S.A.M. The Society of Antique Modelers came into being some thirty years ago. Now with worldwide chapters, it was formed by those who had a special appreciation of the early models that paved the way to the technically advanced machines available today.

So, what is so special about Old Timers, you may ask. Speaking for myself, they fulfilled a need that current models are unable to supply. Because these early machines were nearly all freeflight models, they had flight characteristics that included stable and graceful flight. They actually FLEW on the wing, in contrast to being dragged along by brute force combined with the necessary speed required to produce the lift needed.
Quite simply, I was a little bored flying back and forth and wanted something different.
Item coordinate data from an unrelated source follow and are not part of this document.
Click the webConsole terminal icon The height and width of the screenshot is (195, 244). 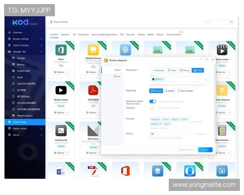tap(61, 130)
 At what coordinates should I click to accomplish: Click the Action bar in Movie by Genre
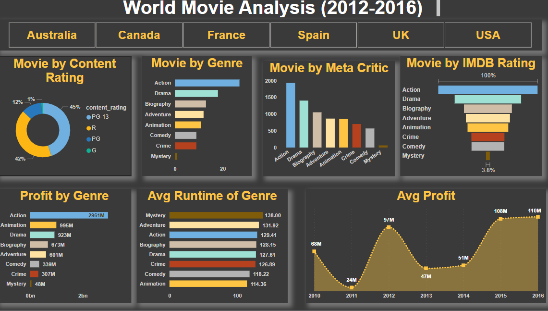click(x=207, y=83)
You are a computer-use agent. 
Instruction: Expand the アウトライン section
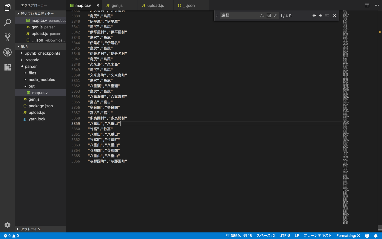point(30,229)
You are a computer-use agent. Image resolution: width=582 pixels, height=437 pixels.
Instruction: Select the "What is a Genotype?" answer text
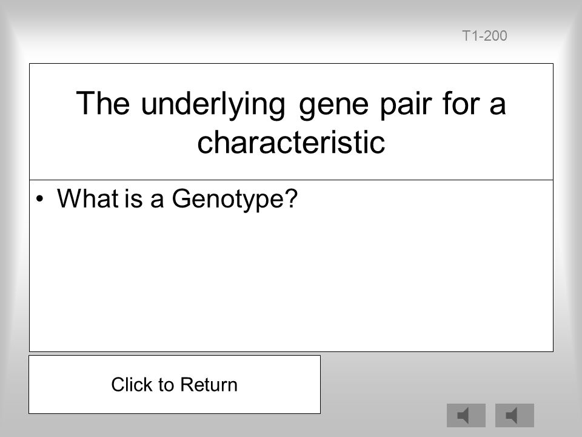177,199
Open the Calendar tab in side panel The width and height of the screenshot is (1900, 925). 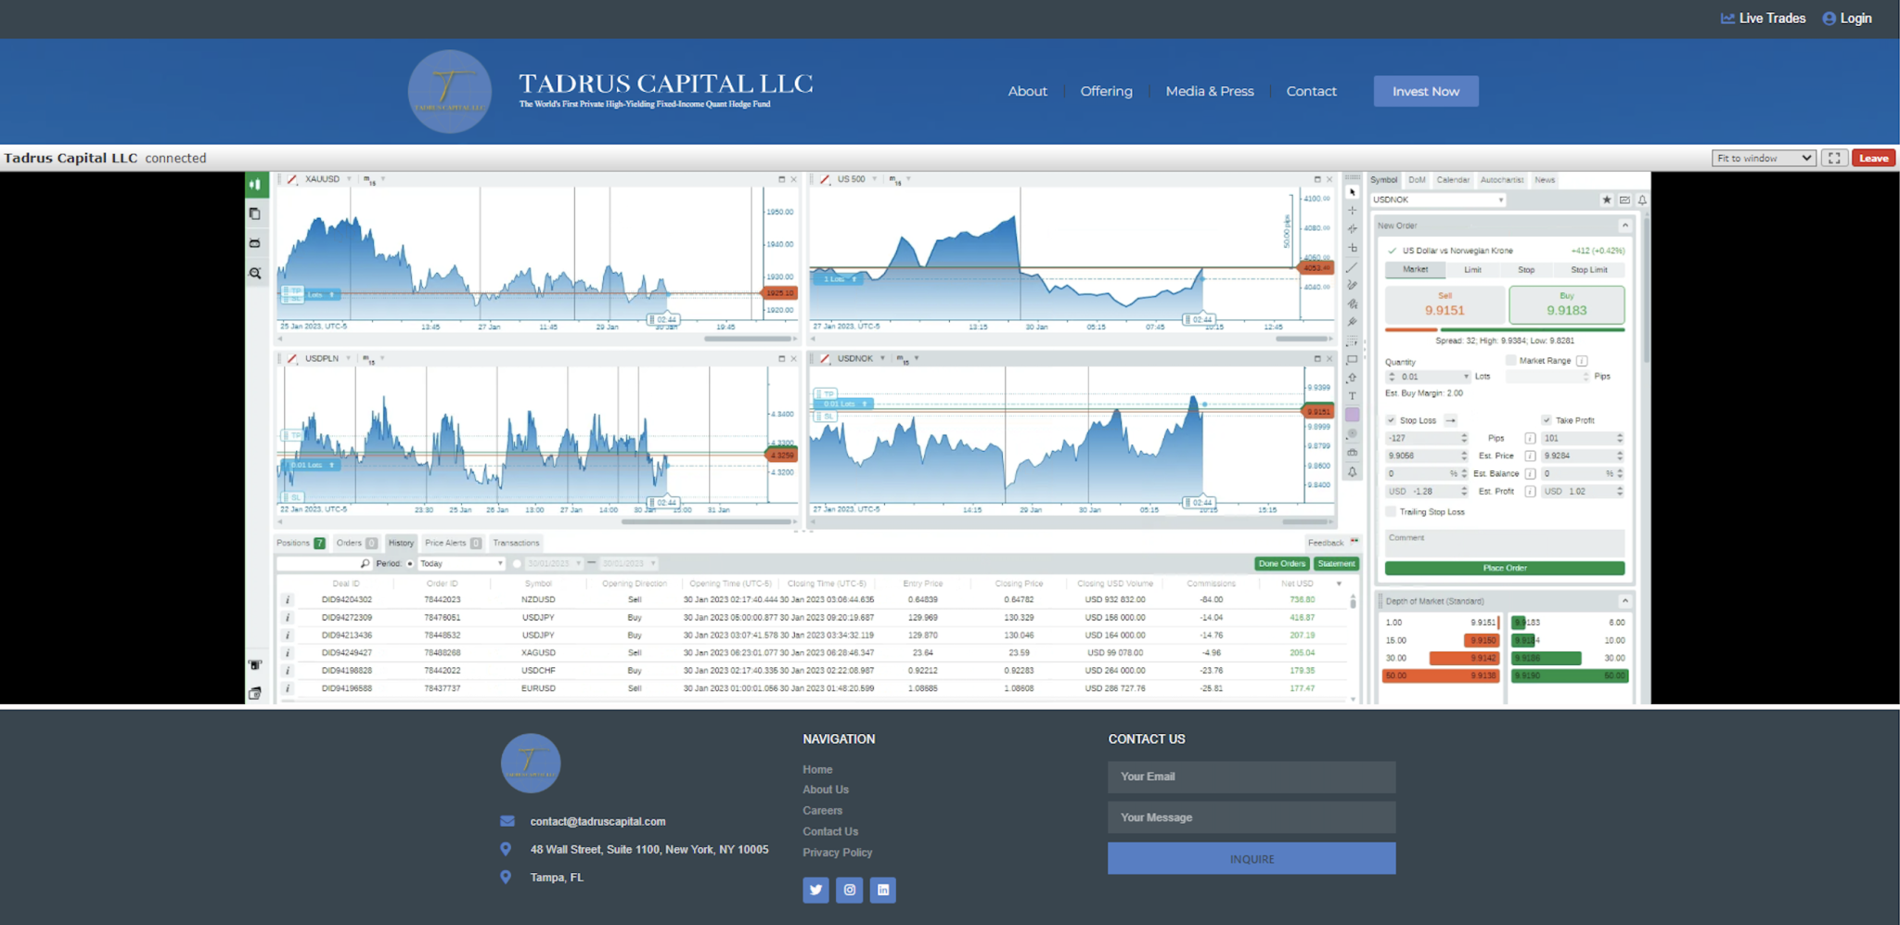coord(1452,180)
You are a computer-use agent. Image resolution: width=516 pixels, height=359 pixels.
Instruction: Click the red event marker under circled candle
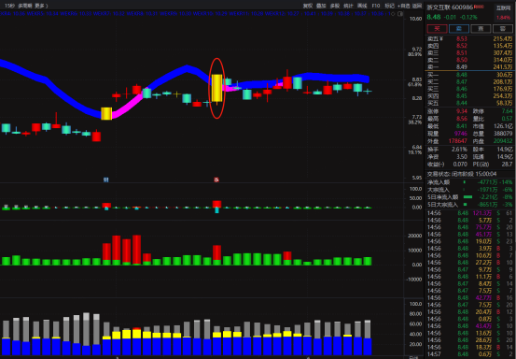click(216, 180)
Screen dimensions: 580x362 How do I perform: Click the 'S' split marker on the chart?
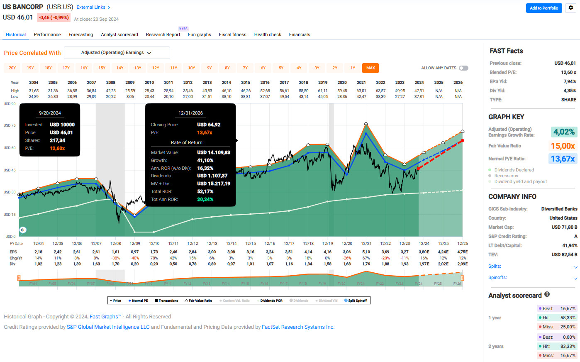(23, 230)
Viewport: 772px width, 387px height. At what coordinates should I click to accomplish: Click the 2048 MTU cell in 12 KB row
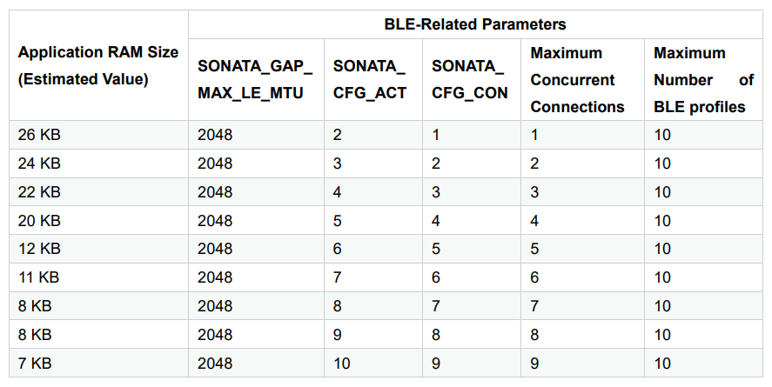pyautogui.click(x=256, y=249)
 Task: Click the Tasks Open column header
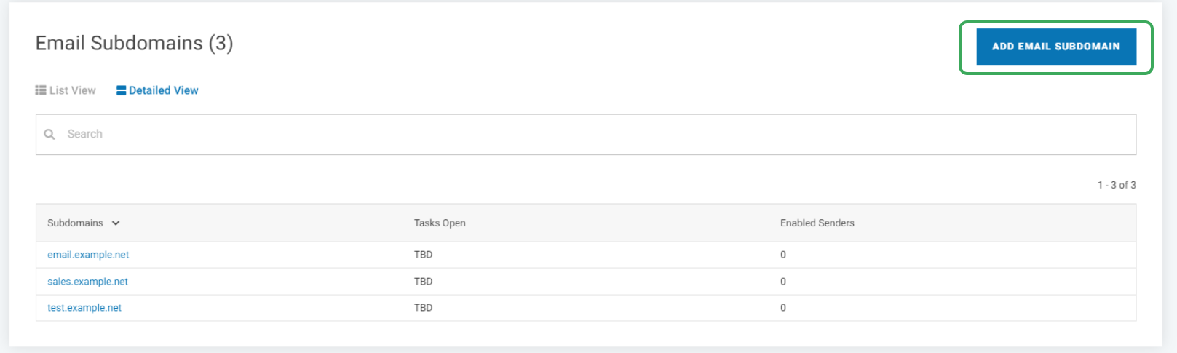(440, 223)
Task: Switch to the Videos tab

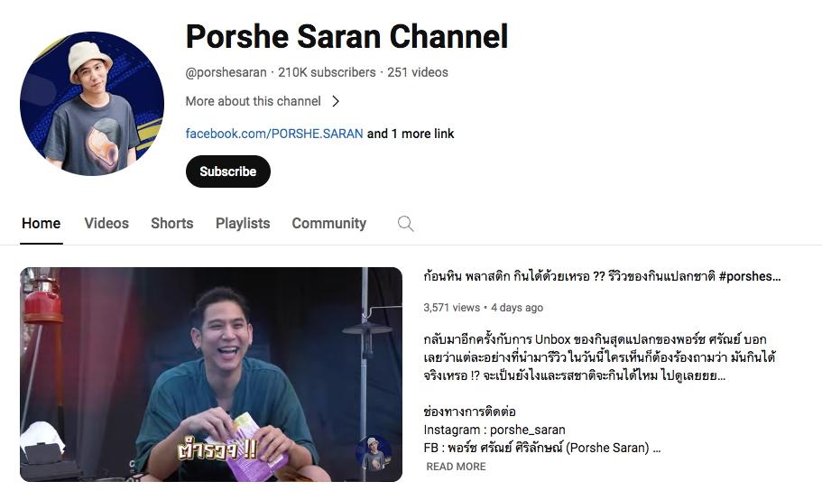Action: [106, 223]
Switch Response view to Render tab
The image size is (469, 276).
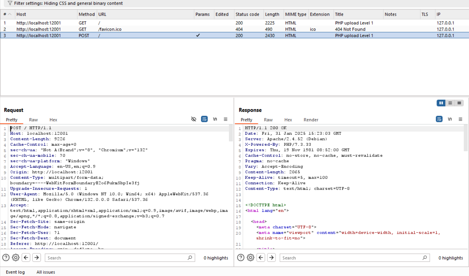(x=311, y=120)
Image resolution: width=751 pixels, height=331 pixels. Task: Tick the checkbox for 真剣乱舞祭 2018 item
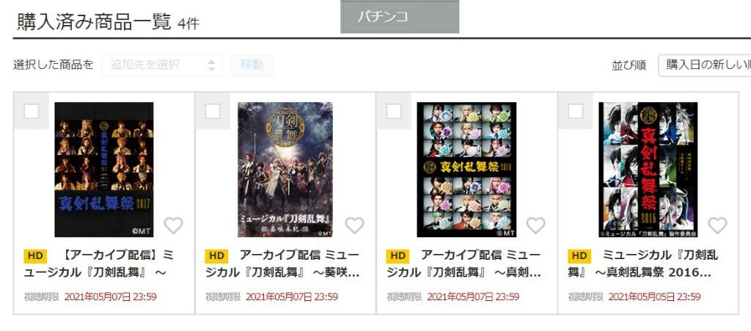394,111
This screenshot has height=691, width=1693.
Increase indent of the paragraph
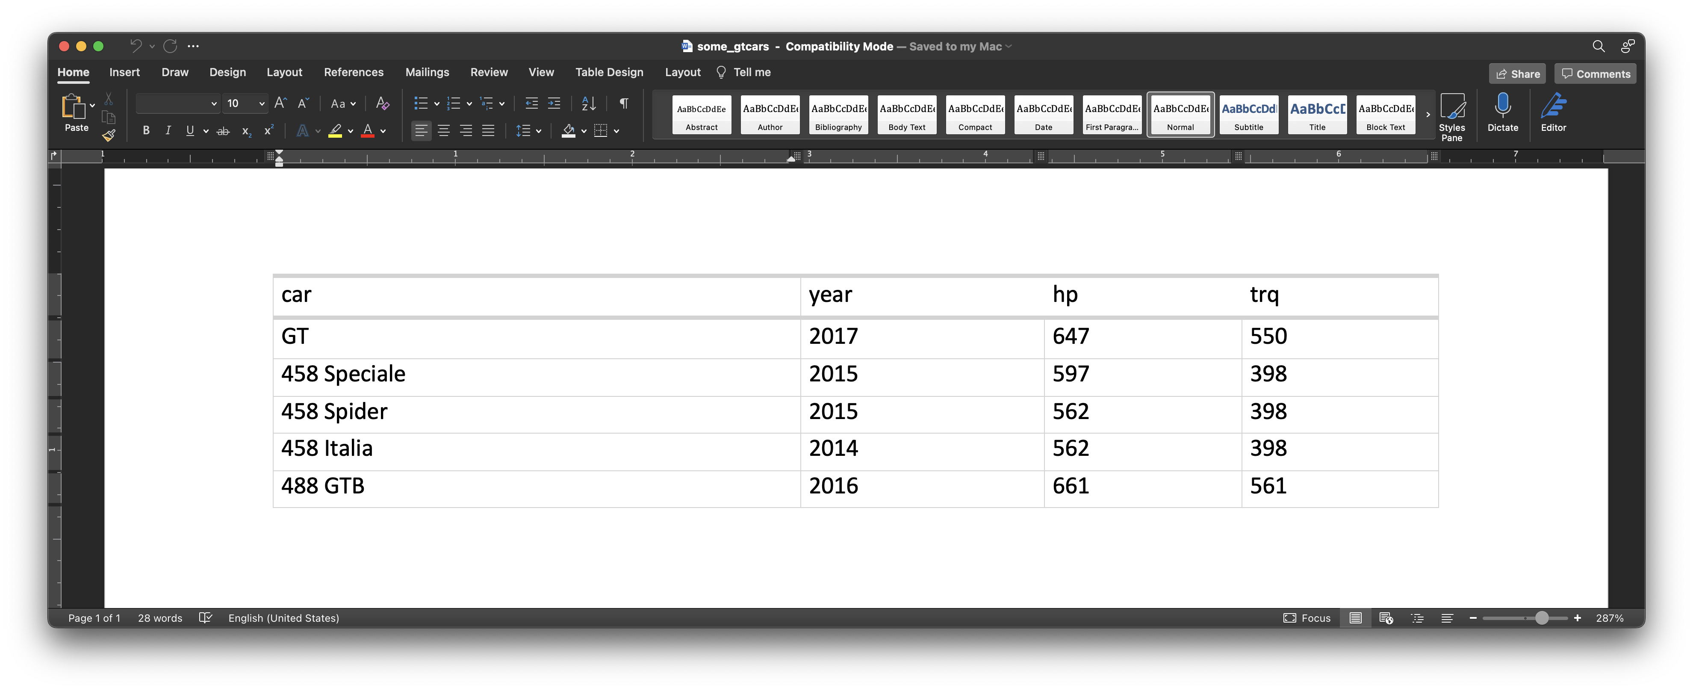554,103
The essence of all Old Timer flying, is a soaring competition, where the last man down wins. And soaring is what these models do very well indeed. Strictly speaking, “Old Timer” refers to models designed from
1939 to 1942. Earlier models are categorized as “Antique,” and the models from 1943 to the end of 1956 are “Nostalgia” models.

Within these broad groupings lie many sub groupings which each have their own competitive
events and rules. Before one can soar, he must get the airplane to altitude. This is done by engines
limited in one of two ways:
a) The fuel is limited according to the weight of the aircraft. These are known as “Texaco” events.
b) The engine run is limited to a time. (as short as 20 seconds but antique engines - pre December 1950 - get considerably more depending on their age and size.) These are known as “Duration” events.
How long will a modern model weighing 5lbs (2.25kg) stay up on the 15ml (½ oz.) of fuel allowed that weight in Texaco? An old timer expected to stay airborne for 10 minutes on this, but if one finds lift, times can run into hours.

Alternatively, with a limited 25 second engine run, how long will a modern R/C stay in the air? Old Timers expect to reach 7 minutes in the elimination rounds, and in any fly-off, hope to stay up until every one
else is down.

“Antique” is a limited engine run for old cabin or cabane style models (no pylons). National rules permit no scaling, and engines must be antique, which limits them to diesel or spark ignition. Larger models invariably use the larger spark ignition motors while the smaller diesels are limited to smaller models.

Texaco events need to conserve fuel, and engine management is important. One wants to keep the engine running as long as possible, at the same time produce enough power to get to the highest possible altitude. Propeller choice is a trade off between large efficient low power, and smaller less efficient higher power. Engines need to be run as lean as possible, yet avoid starvation later in the run. All this makes Texaco a relatively quiet peaceful event.

Duration events are another matter. Here time is the limit, not fuel, and one needs all the power one can muster for a rocket-like vertical climb that can reach a mile high in a minute. Racing motors are common in open duration competitions. 25 seconds is the time allowed, and since it takes two seconds for sound to travel from the aircraft at height, one must shut down at 23 seconds to avoid a disqualifying over-run.
At this point the model transitions from a screaming rocket to a nearly motionless glider, and the hunt for thermals begins.

This covers the basics of SAM events, and I hope it raises some interest among modelers. One negative is that the flying field must not be height restricted, as a lot of flying is above one kilometer altitude.